Density Estimation For Statistics And Data Analysis written by Bernard. W. Silverman and has been published by Routledge this book supported file pdf, txt, epub, kindle and other format this book has been release on 2018-02-19 with Mathematics categories.


Although there has been a surge of interest in density estimation in recent years, much of the published research has been concerned with purely technical matters with insufficient emphasis given to the technique's practical value. Furthermore, the subject has been rather inaccessible to the general statistician. The account presented in this book places emphasis on topics of methodological importance, in the hope that this will facilitate broader practical application of density estimation and also encourage research into relevant theoretical work. The book also provides an introduction to the subject for those with general interests in statistics. The important role of density estimation as a graphical technique is reflected by the inclusion of more than 50 graphs and figures throughout the text.

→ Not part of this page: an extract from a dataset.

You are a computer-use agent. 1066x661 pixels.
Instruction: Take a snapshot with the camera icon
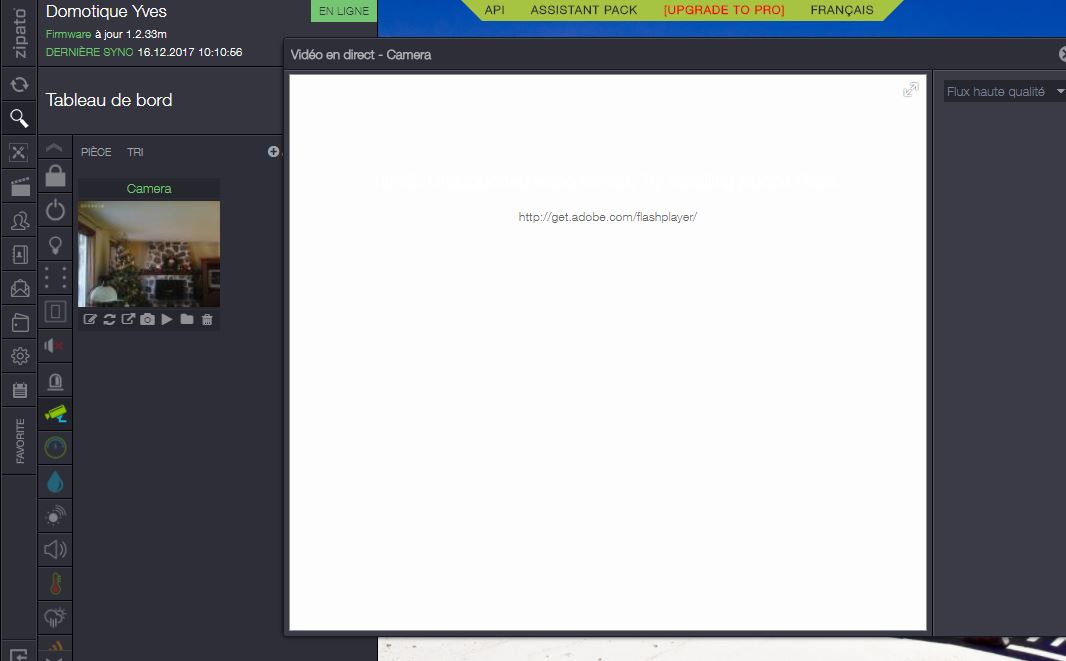tap(148, 320)
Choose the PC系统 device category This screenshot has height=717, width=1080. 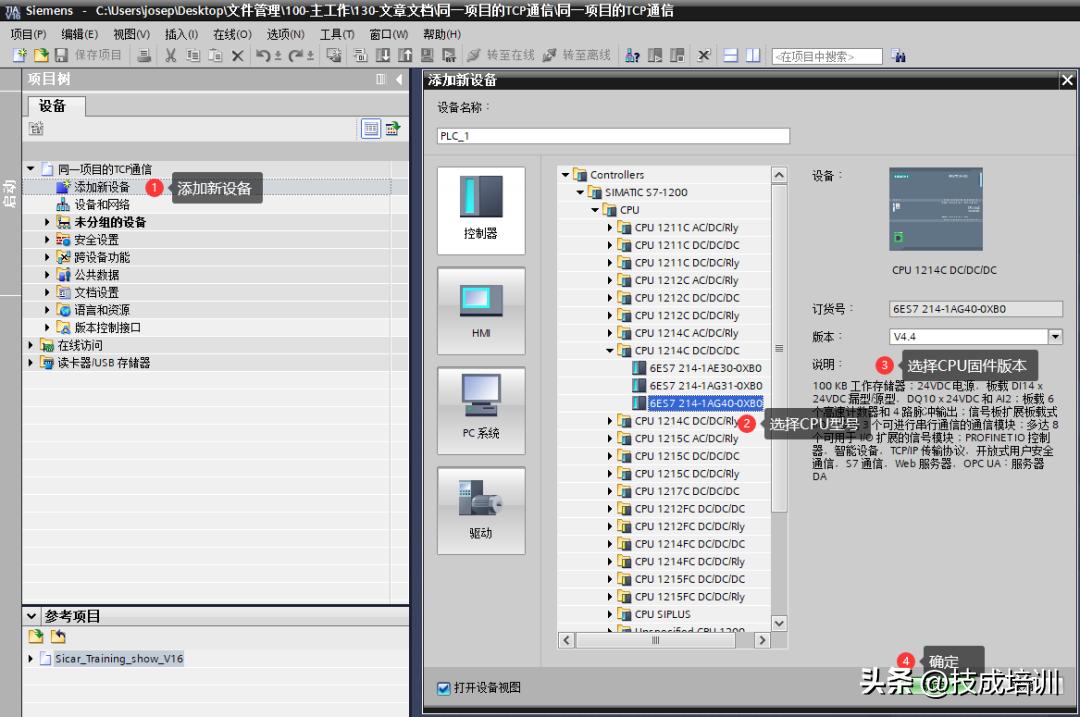[480, 411]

Several contexts in which density estimation can be used are discussed, including the exploration and presentation of data, nonparametric discriminant analysis, cluster analysis, simulation and the bootstrap, bump hunting, projection pursuit, and the estimation of hazard rates and other quantities that depend on the density. This book includes general survey of methods available for density estimation. The Kernel method, both for univariate and multivariate data, is discussed in detail, with particular emphasis on ways of deciding how much to smooth and on computation aspects. Attention is also given to adaptive methods, which smooth to a greater degree in the tails of the distribution, and to methods based on the idea of penalized likelihood.